→ **What the task requires**: Return everything from the line containing "This screenshot has height=566, width=1037." down to the line containing "pos(835,118)", both included, reproducing each line precisely and leaving out the pictures.

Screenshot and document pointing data

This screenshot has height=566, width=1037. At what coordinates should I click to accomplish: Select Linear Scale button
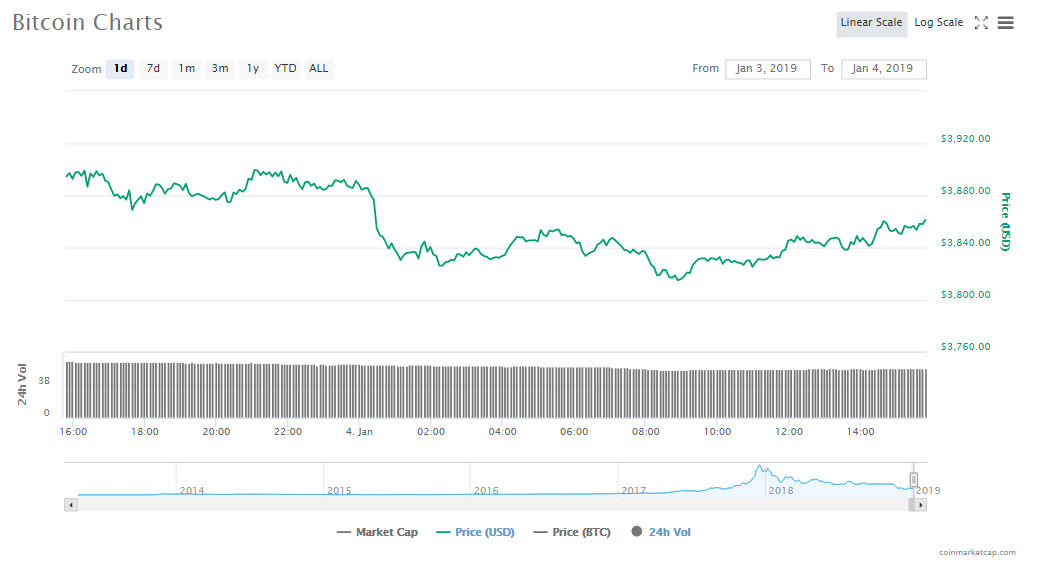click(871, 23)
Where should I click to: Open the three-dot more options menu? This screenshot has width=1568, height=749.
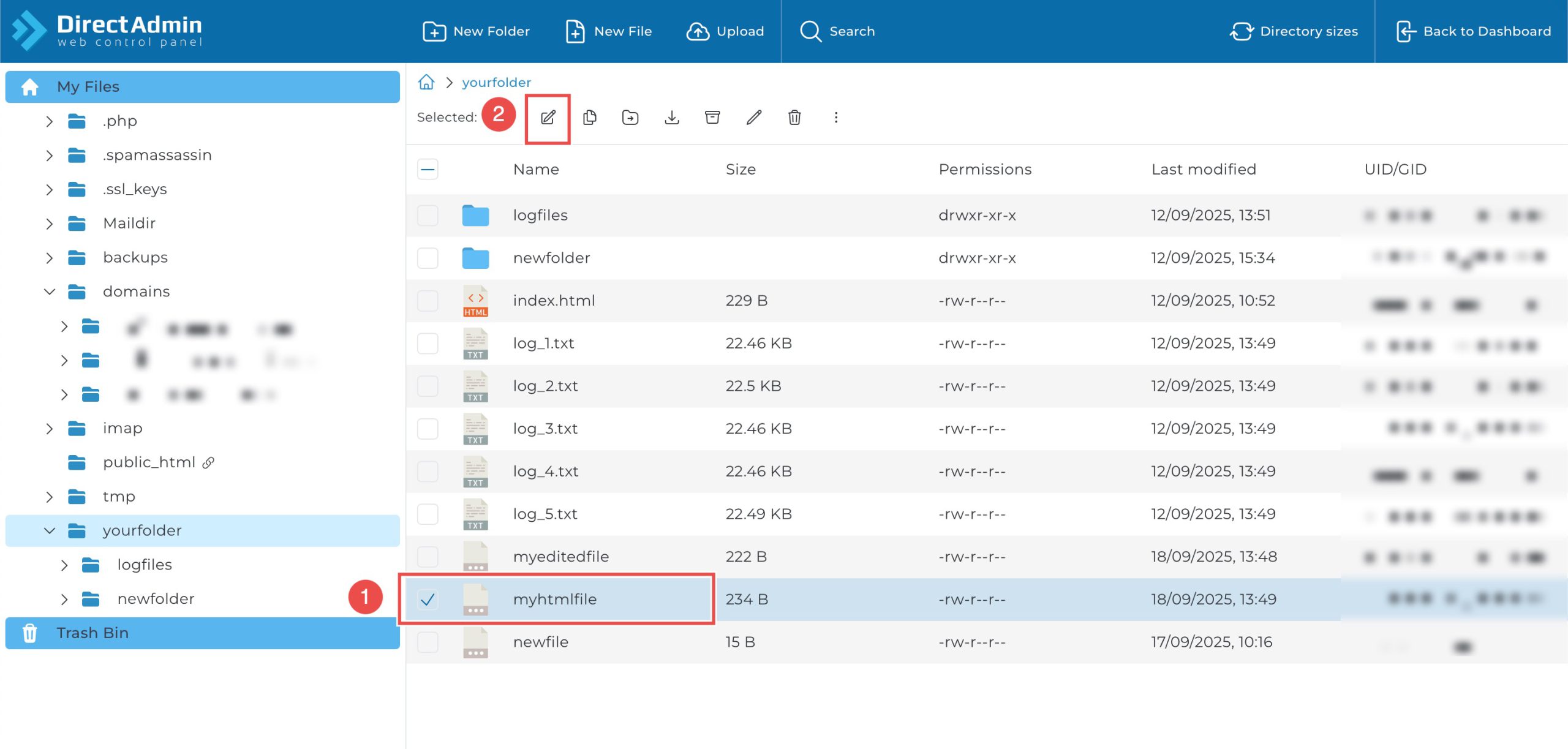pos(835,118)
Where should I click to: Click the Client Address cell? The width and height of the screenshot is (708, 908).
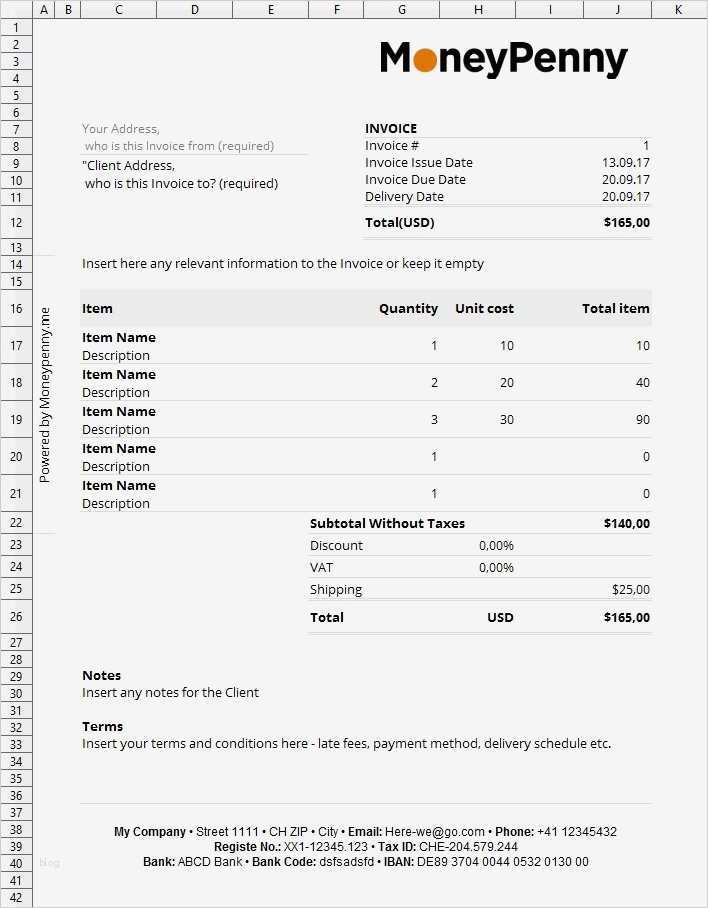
* * *
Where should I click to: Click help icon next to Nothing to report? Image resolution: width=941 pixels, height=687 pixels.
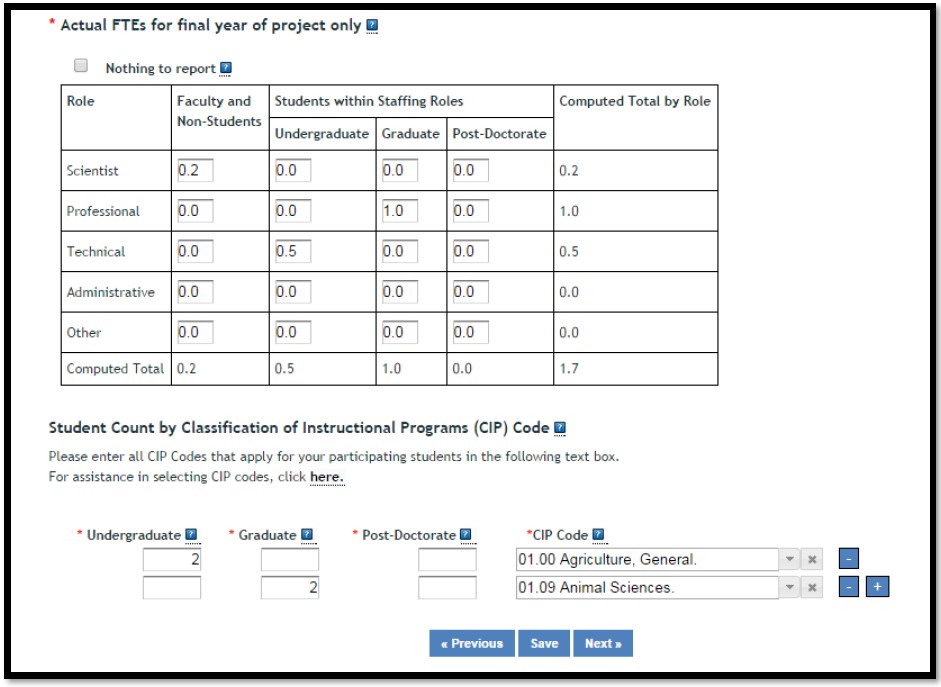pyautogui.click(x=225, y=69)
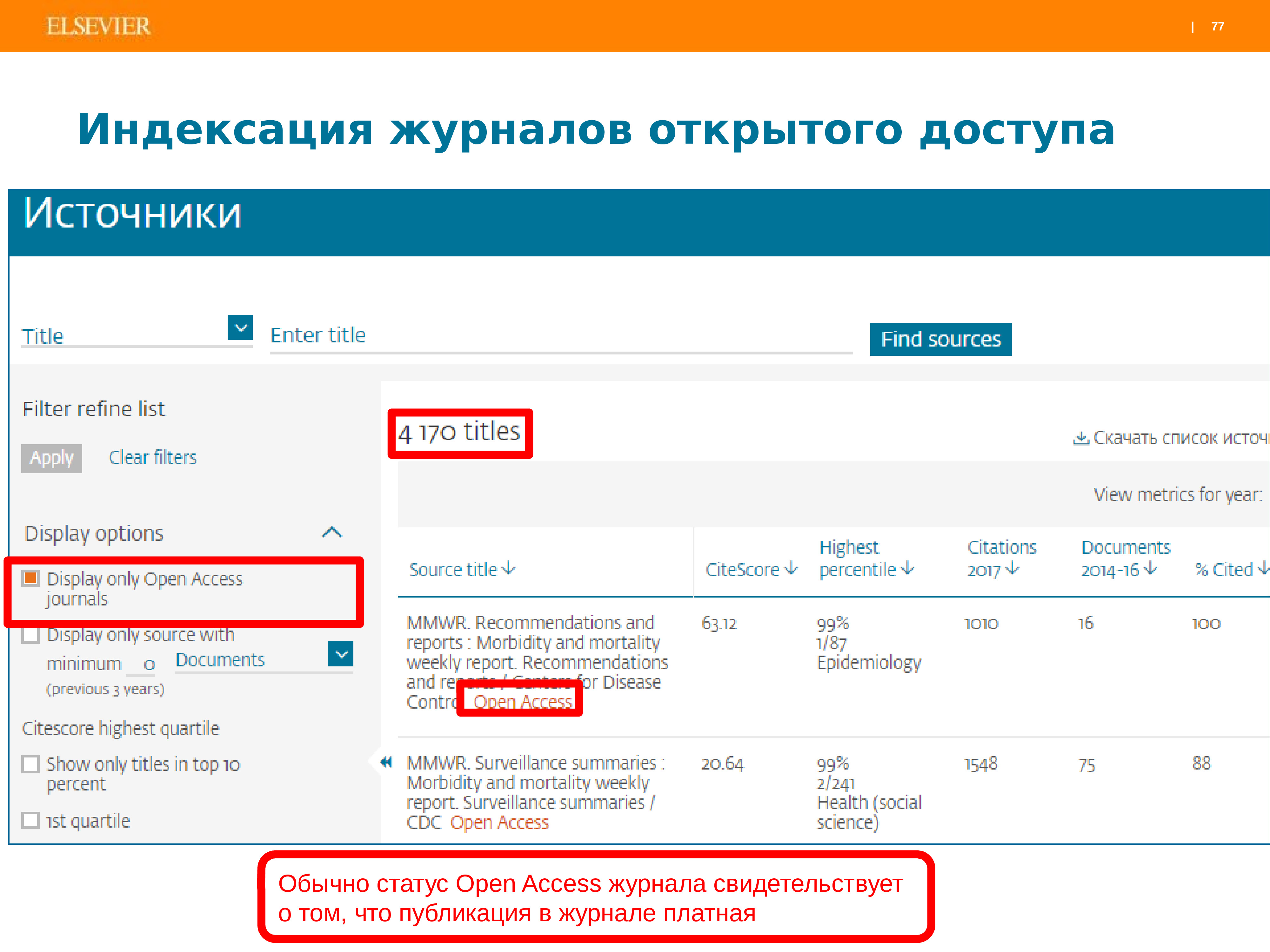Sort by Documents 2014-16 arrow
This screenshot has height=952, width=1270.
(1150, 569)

→ **Final result**:
This screenshot has height=566, width=1037. At what coordinates should I click to accomplish: Select Linear Scale button
click(871, 23)
Where should I click to: Open the three-dot more options menu? This screenshot has width=1568, height=749.
pos(835,118)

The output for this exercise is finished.